EX-10.2 3 v151663_ex10-2.htm Unassociated Document
MDC PARTNERS INC.
STOCK APPRECIATION RIGHTS PLAN

1.
PURPOSE

The Plan is intended to promote the interests of MDC Partners Inc. (the “Company”) by providing an incentive to selected employees, officers, directors and service providers of the Company to remain in the service of the Company and to increase their interest in the success of the Company by providing them with opportunities to increase their proprietary interest in the Company and to receive compensation based upon the Company’s success.

The Plan was initially adopted and approved by the Compensation Committee of the Board (as defined below) and became effective as of January 1, 2003.  The Plan was amended and restated on April 22, 2004, and again on April 28, 2006 and June 2, 2009.

2.
DEFINITIONS

 
(a)
“Award” means an award of a SAR granted under the Plan.

 
(b)
“Base Price” means the grant price of the SAR as determined by the Compensation Committee, which shall not be less than the closing price of the Class A Shares on the Toronto Stock Exchange on the trading day immediately preceding the date of grant.

 
(c)
“Board” means the Board of Directors of the Company.

 
(d)
“Class A Shares” means the Class A Subordinate Voting Shares of the Company, or such other class or kind of share or other securities as may be applicable under Section 9.

 
(e)
“Class A Share Price” means the Fair Market Value of the Class A Shares on the date of exercise of a SAR.

 
(f)
“Compensation Committee” shall mean the Compensation Committee of the Board, or such other committee or subcommittee duly established by the Board and vested with authority with respect to the Plan, or, in the absence of such a Compensation Committee, the Board.

 
(g)
“Company” means MDC Partners Inc., a Canadian corporation, or any successor to substantially all its business.

 
(h)
“Disability” means the inability of a Participant who is an individual (or in the case of a Participant which is an entity other than an individual, the principal Person providing services on behalf of such entity to the Company), in the opinion of a qualified physician acceptable to the Company, to perform the major duties of the Participant's position or retainer with the Company because of the sickness or injury of the Participant.
 

 
 
(i)
“Effective Date” shall mean January 1, 2003.

 
(j)
Fair Market Value” of a Class A Share shall mean the weighted average trading price of Class A Shares on the Toronto Stock Exchange for the five trading days immediately preceding the date on which the fair market value is to be determined.
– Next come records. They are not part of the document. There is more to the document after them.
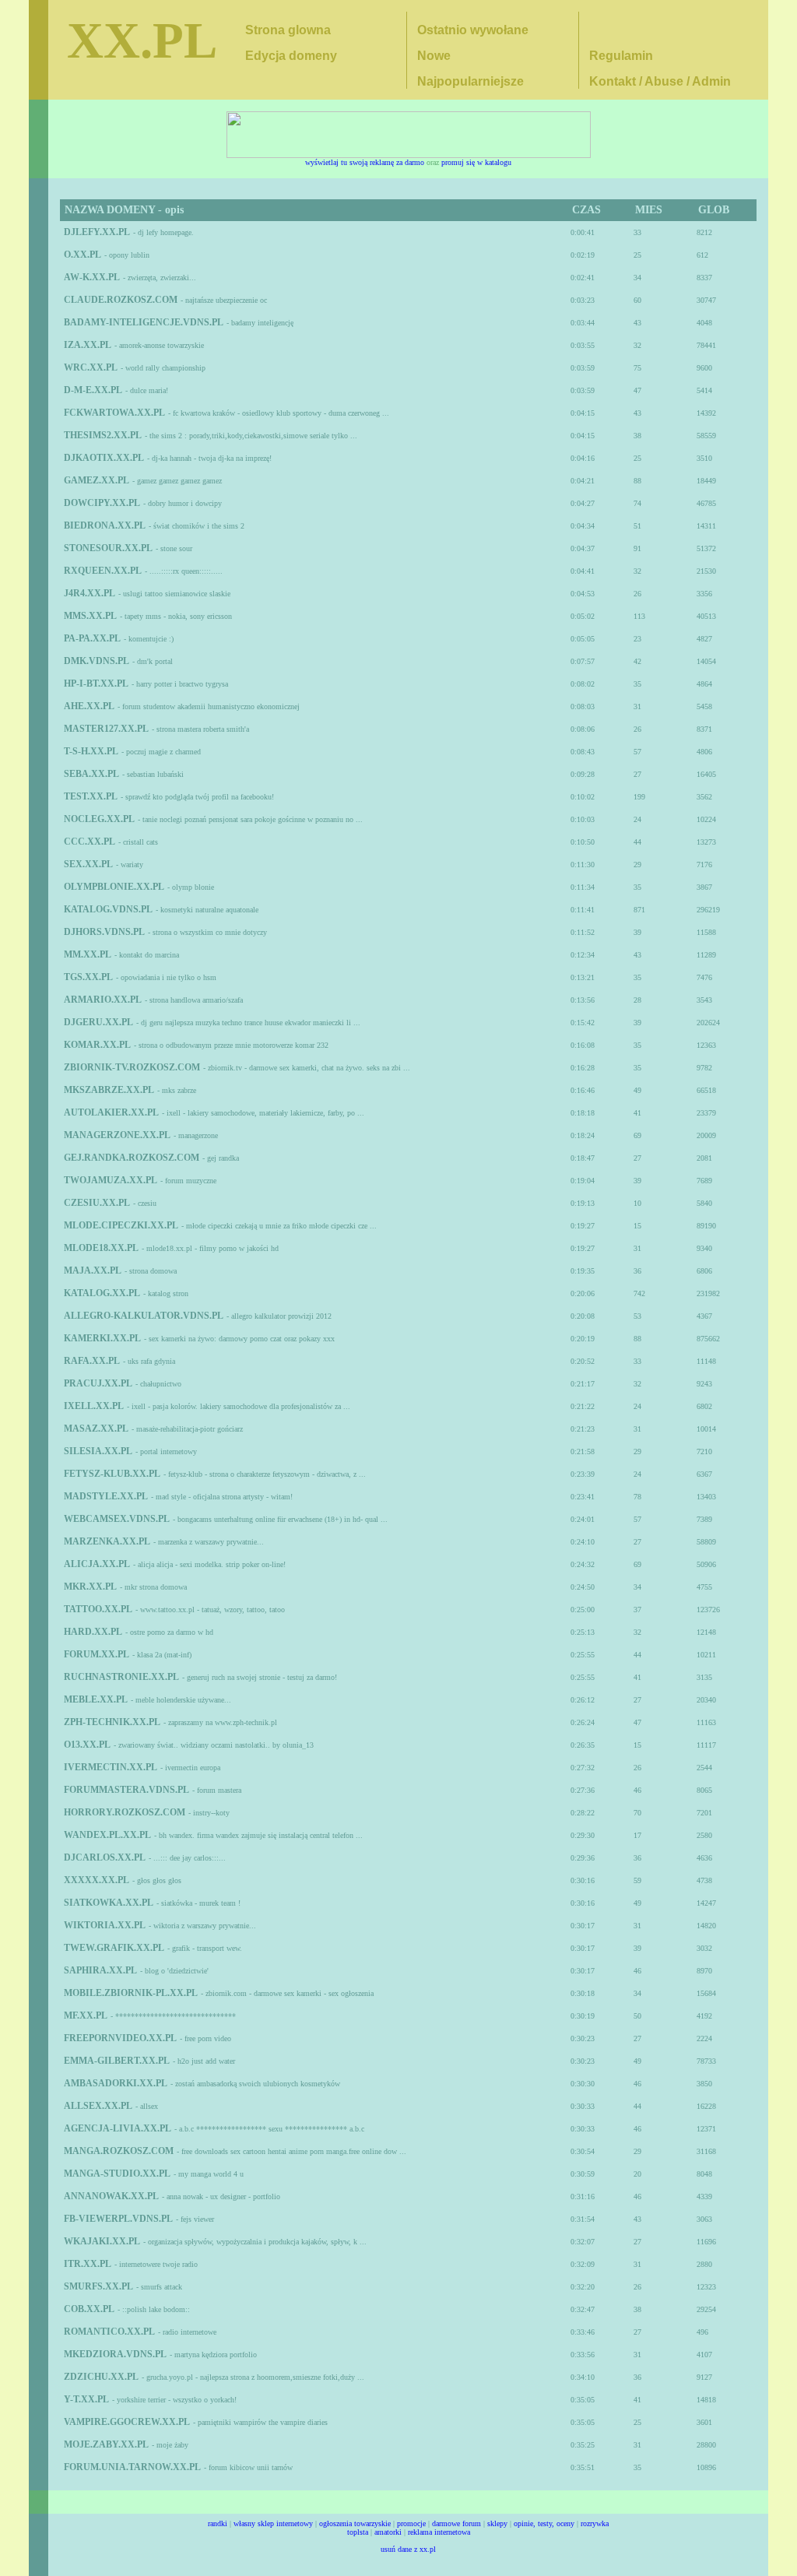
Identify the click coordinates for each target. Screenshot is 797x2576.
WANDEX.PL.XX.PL (107, 1834)
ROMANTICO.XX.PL (109, 2331)
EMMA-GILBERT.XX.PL (117, 2060)
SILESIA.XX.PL (98, 1451)
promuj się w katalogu (476, 162)
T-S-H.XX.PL (91, 751)
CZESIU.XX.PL (97, 1202)
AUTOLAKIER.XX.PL (111, 1112)
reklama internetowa (439, 2532)
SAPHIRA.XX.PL (100, 1970)
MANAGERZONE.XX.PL (117, 1135)
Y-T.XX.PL (86, 2399)
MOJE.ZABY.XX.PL (106, 2444)
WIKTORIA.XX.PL (105, 1925)
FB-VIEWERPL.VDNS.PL (118, 2218)
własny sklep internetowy (273, 2523)
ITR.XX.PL (87, 2263)
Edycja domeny (291, 55)
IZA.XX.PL (87, 344)
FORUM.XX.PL (96, 1654)
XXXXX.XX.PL (96, 1880)
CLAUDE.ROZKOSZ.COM (120, 299)
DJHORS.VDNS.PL (104, 931)
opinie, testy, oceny (544, 2523)
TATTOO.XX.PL (98, 1609)
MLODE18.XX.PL (101, 1247)
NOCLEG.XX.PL (99, 819)
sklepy (497, 2523)
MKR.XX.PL (90, 1586)
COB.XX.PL (89, 2309)
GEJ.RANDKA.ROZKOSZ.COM (131, 1157)
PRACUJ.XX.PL (98, 1383)
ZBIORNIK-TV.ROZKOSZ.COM (132, 1067)
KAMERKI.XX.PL (102, 1338)
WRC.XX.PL (91, 367)
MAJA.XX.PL (92, 1270)
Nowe (434, 55)
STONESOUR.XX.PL (108, 548)
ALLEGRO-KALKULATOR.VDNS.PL (143, 1315)
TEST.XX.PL (91, 796)
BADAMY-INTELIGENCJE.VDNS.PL (143, 322)
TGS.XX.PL (88, 977)
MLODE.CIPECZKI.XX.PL (121, 1225)
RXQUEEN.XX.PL (103, 570)
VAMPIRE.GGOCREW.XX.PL (127, 2421)
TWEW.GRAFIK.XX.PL (114, 1947)
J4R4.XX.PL (89, 593)
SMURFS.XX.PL (98, 2286)
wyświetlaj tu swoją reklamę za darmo (364, 162)
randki (217, 2523)
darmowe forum (456, 2523)
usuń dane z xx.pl (408, 2549)
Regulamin (621, 55)
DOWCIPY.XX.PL (102, 502)
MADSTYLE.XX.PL (106, 1496)
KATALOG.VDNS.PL (108, 909)
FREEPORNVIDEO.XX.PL (120, 2038)
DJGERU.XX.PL (98, 1022)
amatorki (388, 2532)
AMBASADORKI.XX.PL (115, 2083)
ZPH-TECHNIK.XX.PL (112, 1722)
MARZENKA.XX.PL (107, 1541)
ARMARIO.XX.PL (103, 999)
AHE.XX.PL (89, 706)
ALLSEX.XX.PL (98, 2105)
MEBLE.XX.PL (96, 1699)
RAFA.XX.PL (92, 1360)
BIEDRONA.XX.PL (105, 525)
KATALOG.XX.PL (102, 1293)
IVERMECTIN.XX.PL (110, 1767)
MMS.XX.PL (90, 615)
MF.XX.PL (85, 2015)
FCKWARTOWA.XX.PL (114, 412)
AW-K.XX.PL (92, 277)
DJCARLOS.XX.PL (105, 1857)
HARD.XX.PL (93, 1631)
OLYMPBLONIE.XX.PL (114, 886)
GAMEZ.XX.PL (96, 480)
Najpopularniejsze (470, 81)
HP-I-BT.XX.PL (96, 683)
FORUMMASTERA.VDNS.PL (126, 1789)
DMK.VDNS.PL (96, 660)
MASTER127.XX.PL (106, 728)
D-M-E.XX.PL (93, 390)
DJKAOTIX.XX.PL (104, 457)
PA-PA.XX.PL (92, 638)
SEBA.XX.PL (91, 773)
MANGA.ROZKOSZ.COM (119, 2150)
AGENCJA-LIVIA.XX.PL (117, 2128)
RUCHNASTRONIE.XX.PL (121, 1676)
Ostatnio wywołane (472, 30)
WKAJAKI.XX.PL (102, 2241)
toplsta (357, 2532)
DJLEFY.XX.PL (97, 232)
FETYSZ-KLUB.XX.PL (112, 1473)
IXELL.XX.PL (94, 1405)
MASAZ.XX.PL (96, 1428)
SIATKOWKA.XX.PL (108, 1902)
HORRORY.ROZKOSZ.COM (124, 1812)
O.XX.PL (82, 254)
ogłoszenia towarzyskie (355, 2523)
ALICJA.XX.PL (97, 1564)
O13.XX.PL (87, 1744)
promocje (411, 2523)
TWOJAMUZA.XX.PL (110, 1180)
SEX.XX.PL (88, 864)
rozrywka (595, 2523)
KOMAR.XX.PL (97, 1044)
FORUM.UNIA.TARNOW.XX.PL (132, 2467)
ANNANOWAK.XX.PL (111, 2196)
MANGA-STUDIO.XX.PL (117, 2173)
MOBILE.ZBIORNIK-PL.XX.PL (131, 1992)
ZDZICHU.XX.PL (101, 2376)
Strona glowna (288, 30)
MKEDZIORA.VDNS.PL (115, 2354)
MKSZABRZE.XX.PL (109, 1089)
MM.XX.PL (87, 954)
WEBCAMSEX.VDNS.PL (117, 1518)
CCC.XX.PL (89, 841)
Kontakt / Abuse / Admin (660, 81)
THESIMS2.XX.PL (103, 435)
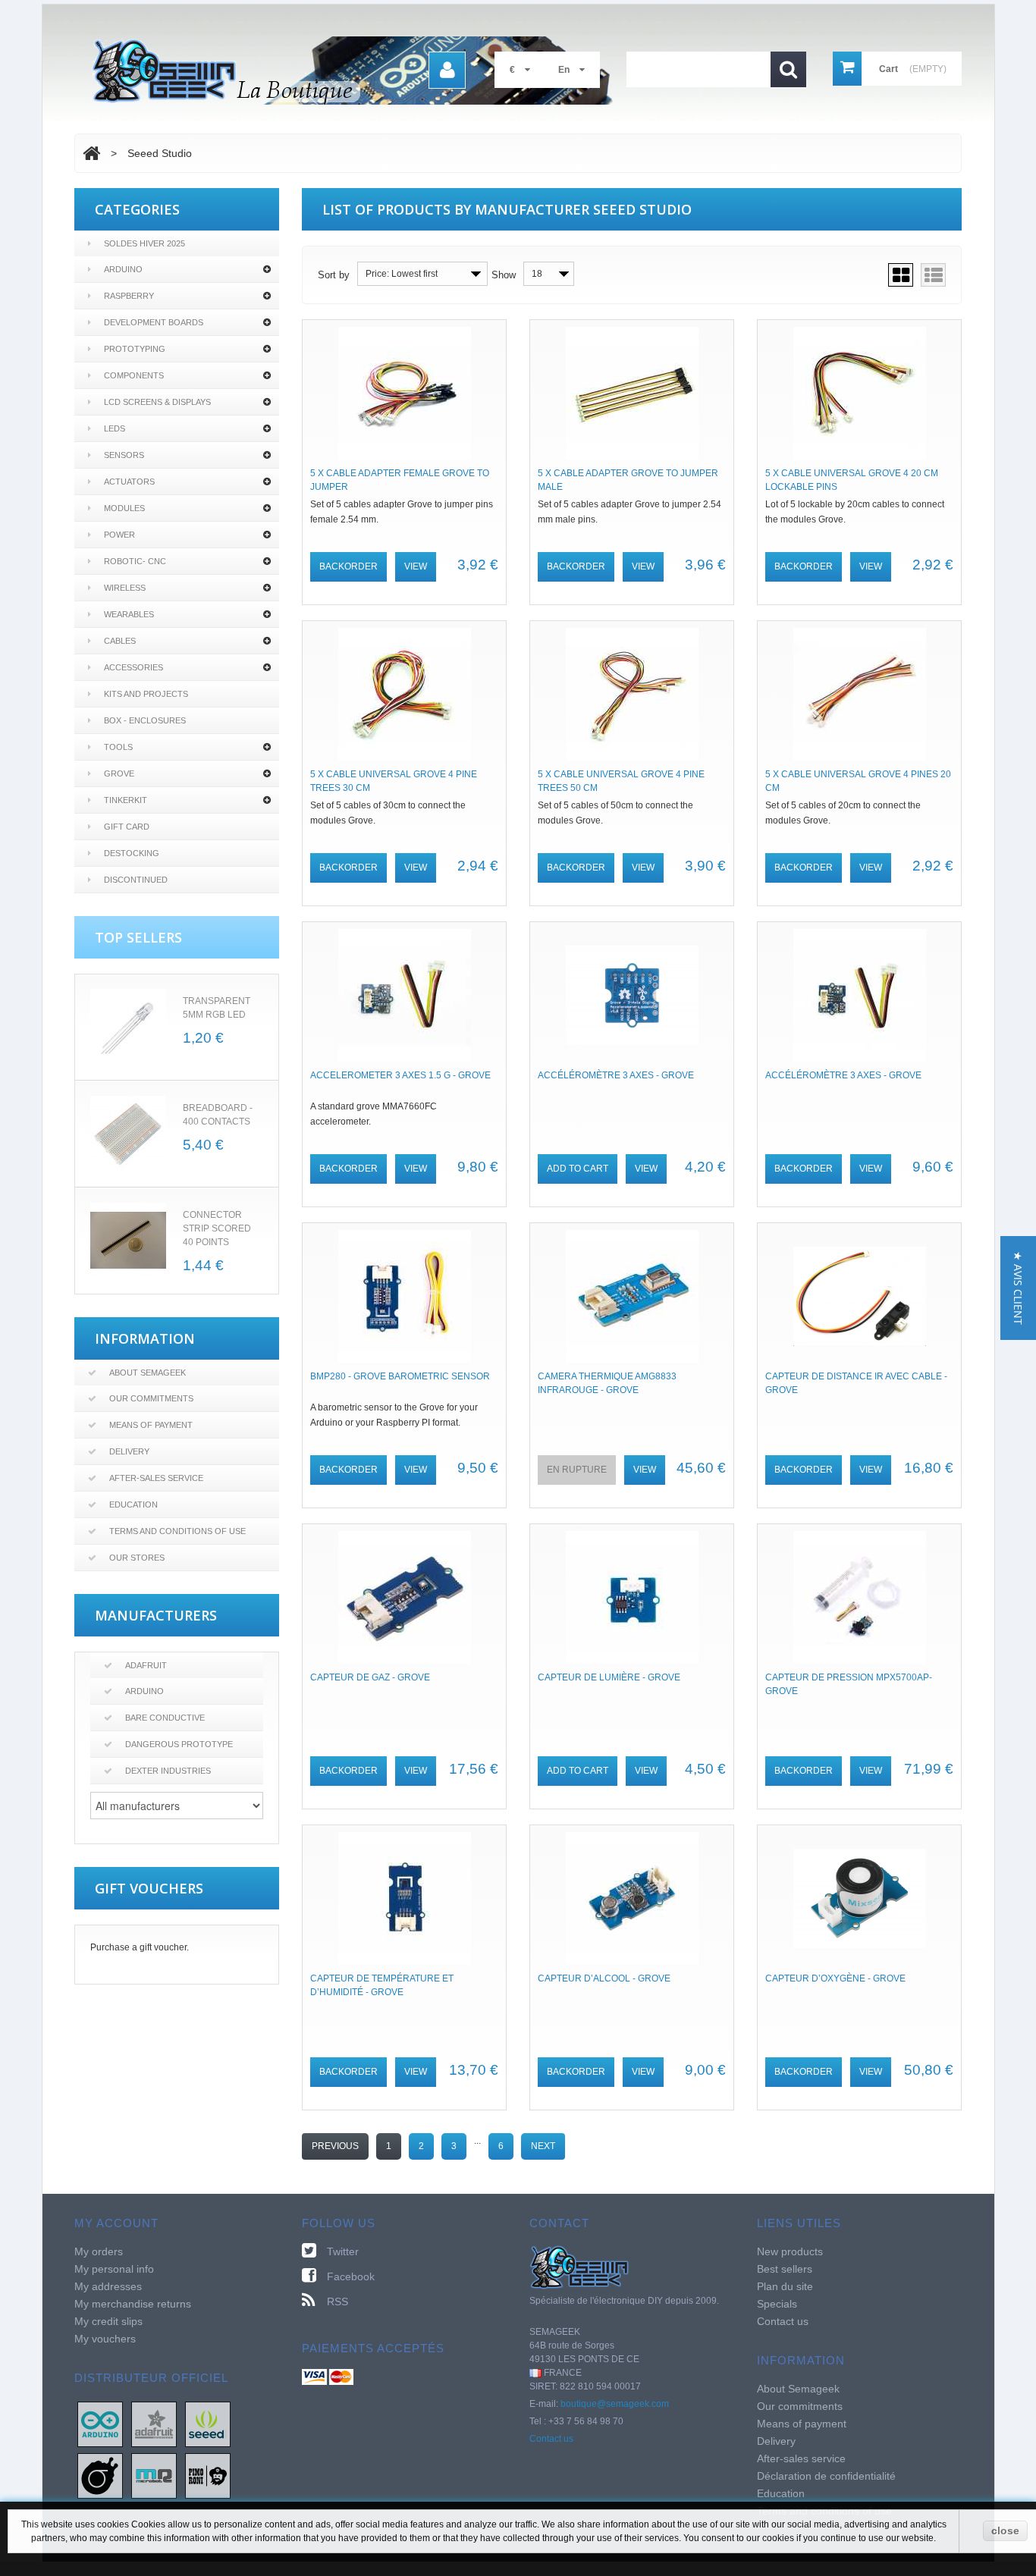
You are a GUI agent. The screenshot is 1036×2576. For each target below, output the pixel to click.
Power (119, 534)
In the event that the Class A Shares are not quoted on such system or traded in a similar market, Fair Market Value shall be determined by the Compensation Committee in good faith.

 
(k)
“Outstanding Issue” means the number of Class A Shares and Class B Shares of the Company that are outstanding immediately prior to the date in question and shall include any other class of participating shares of the Company outstanding on such date;

 
(l)
“Participant” means an employee, officer, director or service provider of the Company who has been granted an Award under the Plan.

 
(m)
“Person” means without limitation, an individual, sole proprietorship, partnership, unincorporated association, unincorporated syndicate, unincorporated organization, trust, body corporate and a trustee executor, administrator, or other legal representative.

 
(n)
“Plan” means the Stock Appreciation Rights Plan set forth herein, as amended from time to time.

 
(o)
“SAR” means a stock appreciation right granted under the Plan.

 
(p)
“SAR Agreement” means an agreement between the Company and a Participant setting forth the terms and conditions of an Award.

 
(q)
“Share Compensation Arrangement” means a stock option, stock option plan, employee stock purchase plan or any other compensation or incentive mechanism involving the issuance or potential issuance of shares to one or more potential Participants including a share purchase from treasury which is financially assisted by the Company by way of a loan, guarantee or otherwise;

 
(r)
“Vesting Date” shall mean the date established by the Compensation Committee on which a SAR may vest.

3.
ADMINISTRATION

 
(a)
The Compensation Committee shall be responsible for administering the Plan.

 
(b)
The Compensation Committee shall have the authority to adopt such rules as it may deem appropriate to carry out the purposes of the Plan, and shall have authority to interpret and construe the provisions of the Plan and any agreements under the Plan and to make determinations pursuant to any Plan provision or SAR Agreement. Each interpretation, determination or other action made or taken by the Compensation Committee pursuant to the Plan shall be final and binding on all persons. No member of the Compensation Committee shall be liable for any action or determination made in good faith, and the members of the Compensation Committee shall be entitled to indemnification and reimbursement in the manner provided in the Company's articles and by-laws, as the same may be amended from time to time.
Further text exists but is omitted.